# Crabgrass, Dallasgrass, or other???



## Ohio Lawn (Mar 20, 2019)

Found a bunch of this in my yard. My initial thought is crabgrass or dallasgrass. Any thoughts?
@tgreen I'd like to get your thoughts also.


----------



## Lawncareallen (May 18, 2020)

I think we have the same weed bro, I haven't got any answers yet but can you confirm we have the same weed?


----------



## Ohio Lawn (Mar 20, 2019)

Mine does look similar. I'm thinking Dallasgrass but would like more opinions.


----------



## coreystooks (Aug 6, 2019)

Can't confirm what it is but I can say for sure that it's not dallisgrass. It doesn't grow straight up like that or have big stalks like the picture shows.


----------



## Spammage (Apr 30, 2017)

Agreed that it's definitely not dallisgrass. You may need to let one plant go to seed to help identify it.


----------



## BKB41 (May 22, 2020)

Have this in clumps in my lawn as well... I thought it looked like quack grass at first but I've been reading up on poa trivialize. Has poa triv been a thought?


----------



## LawnDetail (Apr 15, 2020)

The 1 photo along the edge of the mulch bed with the purple stems near the base is 100% Poa Triv.


----------



## Ohio Lawn (Mar 20, 2019)

@BKB41 @LawnDetail I didn't think of Poa Triv, but now I think you're right. Now for the how to kill it part...


----------



## LawnDetail (Apr 15, 2020)

@Ohio Lawn

3 Options.

1. Dig it out fill reseed

2. Glyphosate

3. Let it die out and go dormant with the warmer temps.

Those are your options. I'm in Ohio also and mine is almost gone just from the couple of days in the 70's. There is no selective herbicide to treat it at the moment. This was my first year of ever having it in the 10 years I've lived here so I'm curious to see what it does during the cooler fall months.


----------



## Ohio Lawn (Mar 20, 2019)

LawnDetail said:


> @Ohio Lawn
> 
> 3 Options.
> 
> ...


It is only in some spots in my side yard. The grass in that area sorta sucks anyway and I was planning on killing it all (1,000 sq') and reseeding in the fall. Can I spot spray the Poa T with glypho now, leave them bare, and reseed them in fall?


----------



## LawnDetail (Apr 15, 2020)

Yes that's ideal. If you do choose to Glyphosate do it now while it's still actively growing.


----------



## Ohio Lawn (Mar 20, 2019)

Can I pull Poa Triv? Or is there too many seeds?


----------



## LawnDetail (Apr 15, 2020)

You have to pull the roots also to be effective.


----------

[OBJECTIVE A]: In the listing, rewrite the lines from the line with "Task: Select the Найти КМ в ЧЗ tab" through the end of the listing, changing "Select" to "Open" and keeping everything else the same. Leave the pictures out of your answer.
The lawn weed thread and the listing after it are unrelated material.

[MATERIAL PROVIDED]:

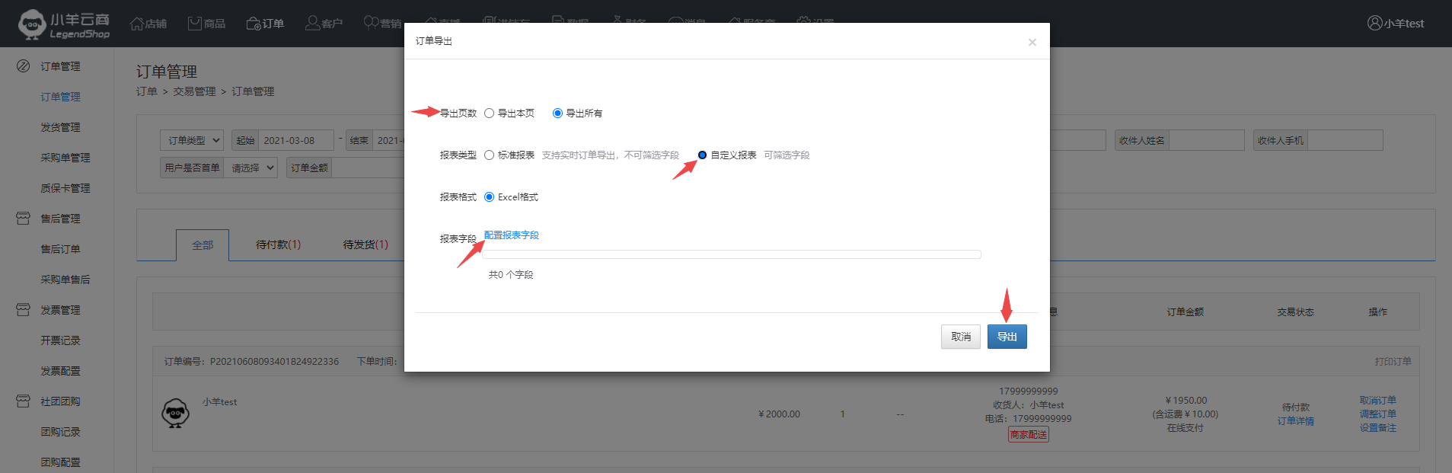Click the 小羊云商 LegendShop logo

[64, 24]
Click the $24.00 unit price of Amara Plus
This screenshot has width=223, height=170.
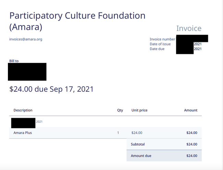(137, 133)

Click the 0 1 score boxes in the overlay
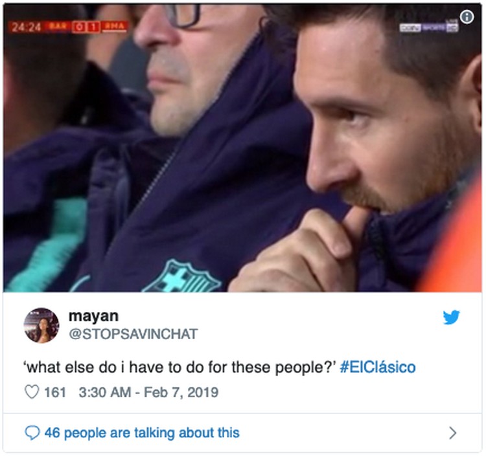86,27
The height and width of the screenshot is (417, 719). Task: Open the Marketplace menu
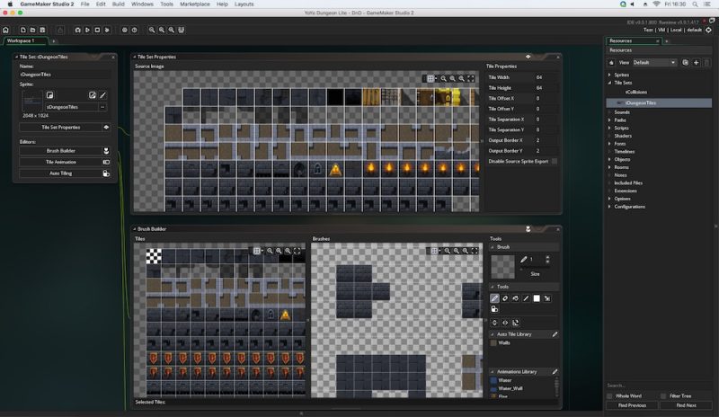194,4
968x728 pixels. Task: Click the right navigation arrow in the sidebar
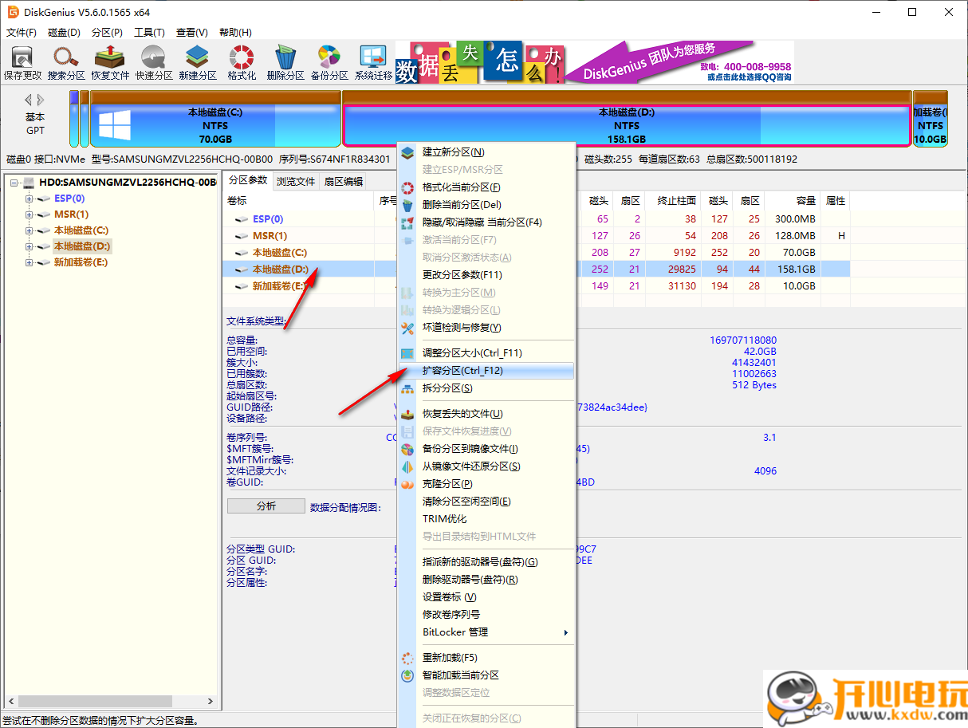coord(40,100)
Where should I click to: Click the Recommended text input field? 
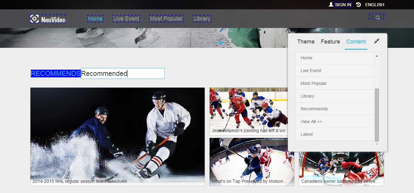click(x=122, y=74)
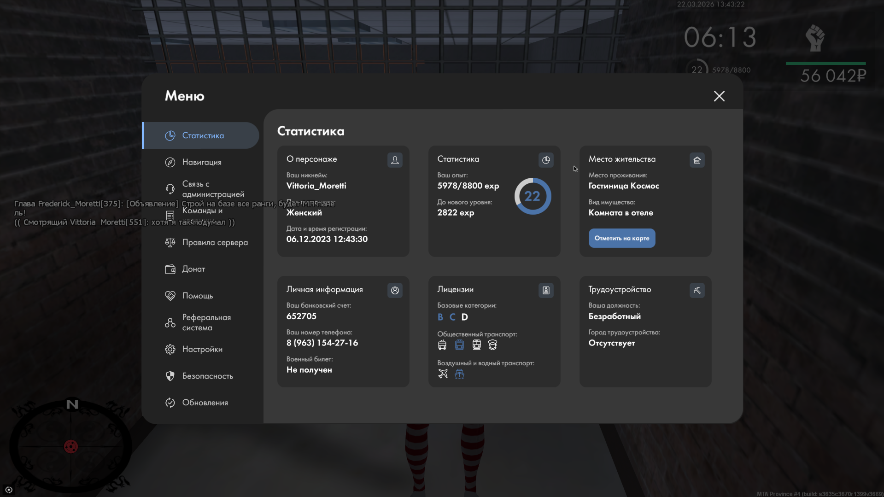This screenshot has height=497, width=884.
Task: Click the pickaxe icon in Трудоустройство card
Action: [697, 290]
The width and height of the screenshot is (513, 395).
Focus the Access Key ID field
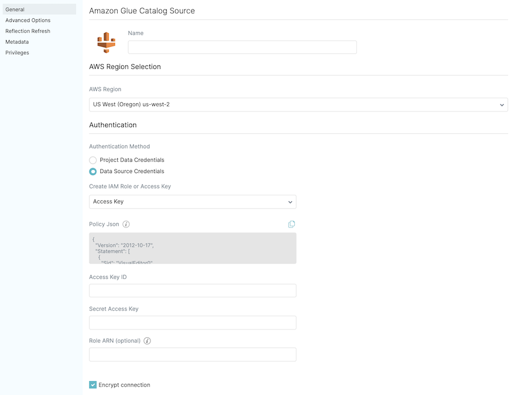pos(192,291)
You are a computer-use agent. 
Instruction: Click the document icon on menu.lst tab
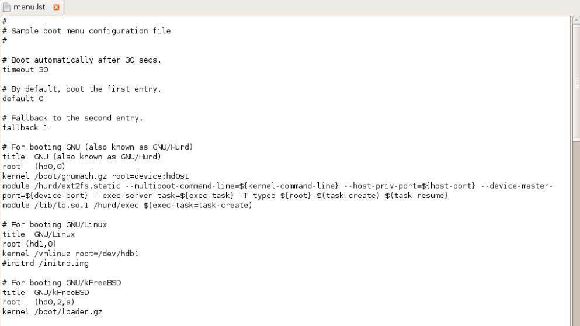pos(6,7)
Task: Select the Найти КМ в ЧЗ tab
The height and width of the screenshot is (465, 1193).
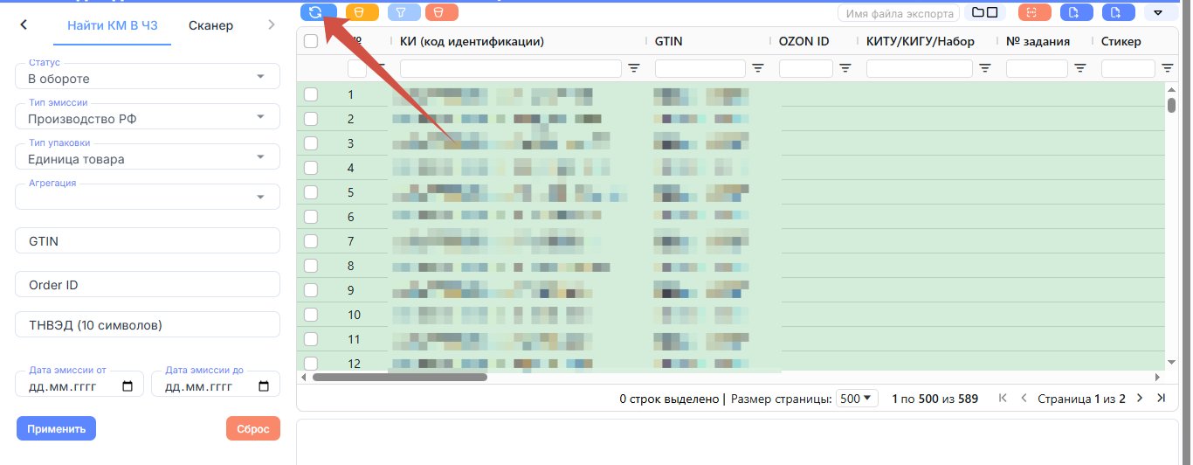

[OBJECTIVE B]: Copy word for word the passage of the lawn weed thread from "## coreystooks (Aug" to "(Apr 30, 2017)".

[WRITTEN ANSWER A]:
Task: Open the Найти КМ в ЧЗ tab
The height and width of the screenshot is (465, 1193).

[WRITTEN ANSWER B]:
## coreystooks (Aug 6, 2019)

Can't confirm what it is but I can say for sure that it's not dallisgrass. It doesn't grow straight up like that or have big stalks like the picture shows.


----------



## Spammage (Apr 30, 2017)